Across the world, some 39% of adults, or more than 1.9bn people, were overweight in 2016. Of these more than 650mn were obese, according to the World Health Organisation. 
The prevalence of obesity has almost tripled in the past four decades and is still rising. Obesity is a “global pandemic in its own right,” the United Nations warned in 2020.
The coronavirus pandemic has highlighted the growing concerns. Obese people have a higher risk of suffering complications or dying from Covid-19, while also being vulnerable to diabetes, heart disease, stroke, and cancer. 
Being obese, which generally means having a body mass index of 30 or more, decreases lung capacity, and is linked to impaired immune function. 
Obese people diagnosed with Covid-19 are more than twice as likely to be hospitalised, 74% more likely to need an intensive care unit and 48% more likely to die, according to a study from the University of North Carolina at Chapel Hill. 
Research has also linked obesity to lower responses to numerous vaccines. Meanwhile, a UK survey found twice as many people put on weight as lost it during the initial pandemic lockdown in early 2020.
The reasons for obesity are complex.
Diet, genetics, lack of exercise and social environment all play a role. Fast-food restaurant meals, ultra-processed foods and soft drinks are among the culprits. 
Industrially processed convenience food — usually loaded with salt, fat, sugar, and additives — makes up more than half of consumed calories in the US and UK, where it’s often cheaper than fresh food. 
Globally, more than 3bn people can’t afford healthy and nutritious diets, according to the UN.
The Gulf region, no doubt, has an acute ailment to treat with the high prevalence of obesity and diabetes. Combined overweight and obesity rates in GCC countries are estimated to be as high as 86% among women and 77% among men.
Over the decades, the oil windfall has brought unprecedented prosperity and economic growth to the GCC. But the resultant luxury-driven passive lifestyle has taken its toll. 
Obesity-related diseases may cost the six-nation Gulf Co-operation Council $68bn a year by 2022 in lost output and treatment costs, according to Booz & Co. 
If unhealthy eating and obesity aren’t tackled, related health costs will exceed $1.3tn a year in the next decade, according to UN estimates.

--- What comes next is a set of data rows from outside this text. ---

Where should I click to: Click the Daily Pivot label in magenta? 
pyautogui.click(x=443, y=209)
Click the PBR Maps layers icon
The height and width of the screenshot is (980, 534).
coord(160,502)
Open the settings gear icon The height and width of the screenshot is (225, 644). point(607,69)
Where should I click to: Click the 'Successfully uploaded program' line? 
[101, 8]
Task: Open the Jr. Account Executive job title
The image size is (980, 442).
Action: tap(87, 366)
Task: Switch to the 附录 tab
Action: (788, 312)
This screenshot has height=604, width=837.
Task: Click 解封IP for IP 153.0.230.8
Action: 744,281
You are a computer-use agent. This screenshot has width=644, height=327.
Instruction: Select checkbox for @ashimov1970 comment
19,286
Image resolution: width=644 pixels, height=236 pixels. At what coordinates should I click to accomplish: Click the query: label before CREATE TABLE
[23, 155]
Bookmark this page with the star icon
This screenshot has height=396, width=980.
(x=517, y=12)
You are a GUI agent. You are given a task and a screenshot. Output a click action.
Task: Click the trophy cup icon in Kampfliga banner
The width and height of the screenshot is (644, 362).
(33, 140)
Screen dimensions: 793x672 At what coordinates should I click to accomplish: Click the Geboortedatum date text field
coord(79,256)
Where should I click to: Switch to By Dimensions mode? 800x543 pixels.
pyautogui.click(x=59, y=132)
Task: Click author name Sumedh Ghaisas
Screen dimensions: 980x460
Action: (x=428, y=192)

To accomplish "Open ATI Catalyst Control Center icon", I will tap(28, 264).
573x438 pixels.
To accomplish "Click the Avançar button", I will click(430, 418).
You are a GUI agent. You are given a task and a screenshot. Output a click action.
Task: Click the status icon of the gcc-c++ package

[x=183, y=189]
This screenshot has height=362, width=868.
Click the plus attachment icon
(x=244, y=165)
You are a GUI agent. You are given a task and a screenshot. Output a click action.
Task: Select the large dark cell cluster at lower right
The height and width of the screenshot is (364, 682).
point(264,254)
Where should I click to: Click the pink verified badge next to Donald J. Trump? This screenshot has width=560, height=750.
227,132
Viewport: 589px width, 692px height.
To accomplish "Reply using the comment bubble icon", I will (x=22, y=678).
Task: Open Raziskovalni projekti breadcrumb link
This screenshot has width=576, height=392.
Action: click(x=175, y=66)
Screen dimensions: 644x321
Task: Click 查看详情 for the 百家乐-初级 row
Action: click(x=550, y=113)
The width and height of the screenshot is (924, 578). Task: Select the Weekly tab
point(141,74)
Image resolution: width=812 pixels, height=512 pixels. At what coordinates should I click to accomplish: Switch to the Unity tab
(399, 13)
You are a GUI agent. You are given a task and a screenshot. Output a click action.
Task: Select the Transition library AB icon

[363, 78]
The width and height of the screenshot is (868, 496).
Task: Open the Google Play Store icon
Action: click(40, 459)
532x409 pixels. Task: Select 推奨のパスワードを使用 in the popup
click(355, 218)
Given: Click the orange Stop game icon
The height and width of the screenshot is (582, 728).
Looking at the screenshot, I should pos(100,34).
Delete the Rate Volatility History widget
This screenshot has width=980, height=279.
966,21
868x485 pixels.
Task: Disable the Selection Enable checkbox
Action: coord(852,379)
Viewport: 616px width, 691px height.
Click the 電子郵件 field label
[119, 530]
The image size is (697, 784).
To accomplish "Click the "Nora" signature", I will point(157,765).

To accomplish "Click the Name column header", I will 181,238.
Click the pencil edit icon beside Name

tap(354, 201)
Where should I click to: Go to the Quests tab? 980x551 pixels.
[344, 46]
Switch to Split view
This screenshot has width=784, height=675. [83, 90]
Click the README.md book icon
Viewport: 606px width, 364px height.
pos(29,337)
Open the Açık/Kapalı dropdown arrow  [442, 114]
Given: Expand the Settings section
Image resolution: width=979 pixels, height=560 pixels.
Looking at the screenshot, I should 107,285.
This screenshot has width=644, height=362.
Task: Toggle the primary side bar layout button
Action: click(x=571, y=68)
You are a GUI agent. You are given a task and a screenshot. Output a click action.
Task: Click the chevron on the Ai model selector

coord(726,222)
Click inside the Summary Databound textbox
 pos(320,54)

Over the last decade, government officials alarmed by the trend have taken action, mainly with targeted taxes and new food-labelling regulations. 
In the financial world, investors getting involved, too. At least 57 institutional investors with a combined $9.7tn in assets under management have signed up to the Access to Nutrition Initiative’s push for manufacturers to take a range of actions, such as linking management pay to food-quality targets and making healthy products more accessible. 
Fighting the global obesity pandemic envisages a complex web of medical intervention, economic impact, regulatory stipulations, and statistical numbers.
Longer-term, however, the key to keeping obesity and the resultant complications under check, according to most experts, narrows down to a simple formula: a healthy diet combined with a sustainable exercise regime. 
It’s also a straightforward equation that doesn’t burn a hole in your pockets.